How is the heat transfer calculated

Heat Transfer: Types, Practical Examples & Calculation


Heat transfers through liquids, gases and bodies. Physically, however, in order to move and reproduce, heat needs a host on which it can “saddle up”.

This condition applies to all three possible types of heat transfer, which differ in terms of heat conduction, convection and heat radiation. For more information, see the following:

Overview of types of heat transfer

Heat conduction:

Heat transfers through solid bodies. This thermal energy depends on the condition and conductivity of the transmitter used. In physics, this type of heat transfer is based on the temperature difference that results from the participation of different substances.

Example:

A saucepan is on the stove and warms up over the stove top. After a while, the saucepan and even the handle will be hot or warmed up. Metals, in particular, are good heat conductors.

Convection (heat flow):

The second way heat can take is by flowing. This occurs in liquids and gases. Movable and moving transport media take the heat “with them”. The best known and most typical implementation is heat transfer by convection. Here, flowing air serves as a vehicle.

Example:

Warm air from the radiator rises and warms the living space.

Thermal radiation

No immediate transport aid is required in the case of thermal radiation. Electromagnetic waves move through space similar to light radiation. The heat transfer only begins when the waves hit solid bodies. This conversion is similar to the principle of a heat exchanger. Physical energy is converted from a primarily unusable state into usable heat by solid bodies.

Example:

Infrared heaters use infrared rays to heat ceilings, walls and furniture. These give off the heat absorbed in this way to the room.

What is the scope of the transport based on?

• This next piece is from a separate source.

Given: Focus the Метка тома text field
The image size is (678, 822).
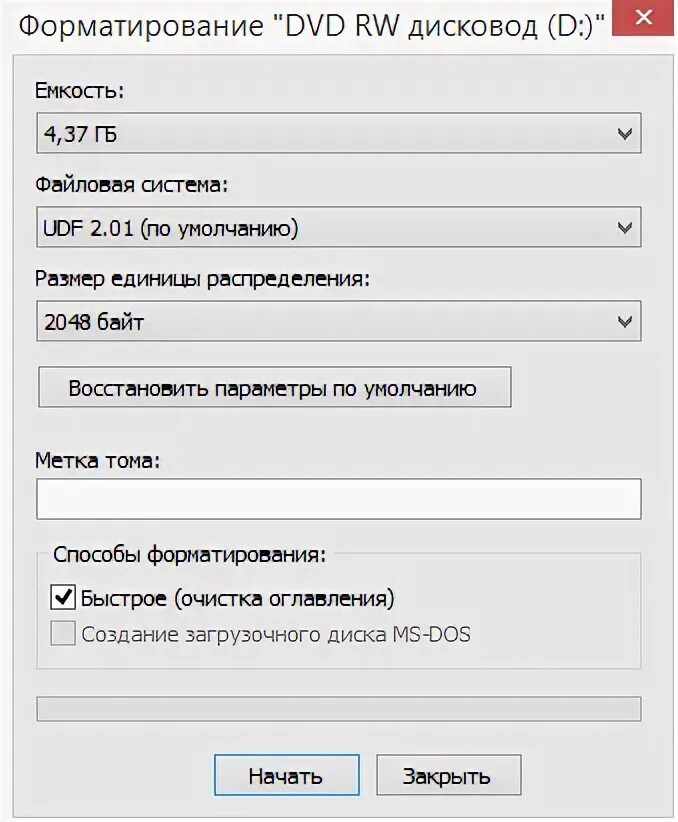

With every heat transfer, the point in time of transfer between different media or hosts decides on the degree of energy utilization and the amount of heat. In all types of heat transfer, it is composed of several factors that form a heat transfer coefficient. It is also known as the heat transfer coefficient. This value summarizes the material properties of output energy, hosts and heat exchangers:

Thermal conductivity of the substances involved

  • Density of the substances involved
  • Specific heat capacities
  • Flow behavior with fluid substances
  • Size and area of ​​heat-exchanging surfaces
  • Type and condition of the surfaces and elements involved

While individual media, substances and hosts have fixed values ​​such as conductivity and losses, the heat transfer coefficient is a variable. I have it calculated using fixed values. The result shows how much of the transported or arrived energy is converted into heat. The proportion describes the extent of heat transfer at material transitions. A clear picture forms the surface of a radiator. The coefficient describes the heat that has arrived in the passing air at the point of "transfer".

Calculation types and formulas

There are basic calculation formulas for all three types of heat transfer. However, every “bare” formula must be supplemented in everyday use in order to do justice to the specific ways of heat transfer.

For the basic calculation, the size of the contact areas between the media or hosts is included. Then there are the temperatures of the substances involved and the time factor. For flowing and thermal transmission paths, the conductivity of the host, the surface temperature and size of the emitting energy source and the density of the flowing material must be taken into account. Similar factors apply to convection heat transfer. For the calculation, the applicable collection of formulas contains individual calculation factors and values ​​that lead to approximate values. Mobility always leads to fluctuations, so that an absolute value would only be possible under unrealistic laboratory conditions. Strictly speaking, the coefficient can only represent an average value.

Practical applications in heating technology

In practical application, efficient and successful heat transfer requires a good transfer ratio of the energy between the substances involved.

Common and typical types of heat transfer are examples of how this ratio is optimized in heating technology:

  • Ventilation accelerates the air in order to dissipate the “injected” heat more quickly
  • Large-area radiators "touch" larger amounts of air passing by
  • Flat radiators have several panels mounted one behind the other and multiply the impact surfaces of the ambient air
  • Surfaces and bodies that are irradiated with heat are provided with ideally reflective and / or heat-storing surfaces
  • In high rooms, the transfer of radiant heat to the ceiling prevents heat loss or waste due to rising heat

A decisive aspect in all constructions is the speed and duration of the need.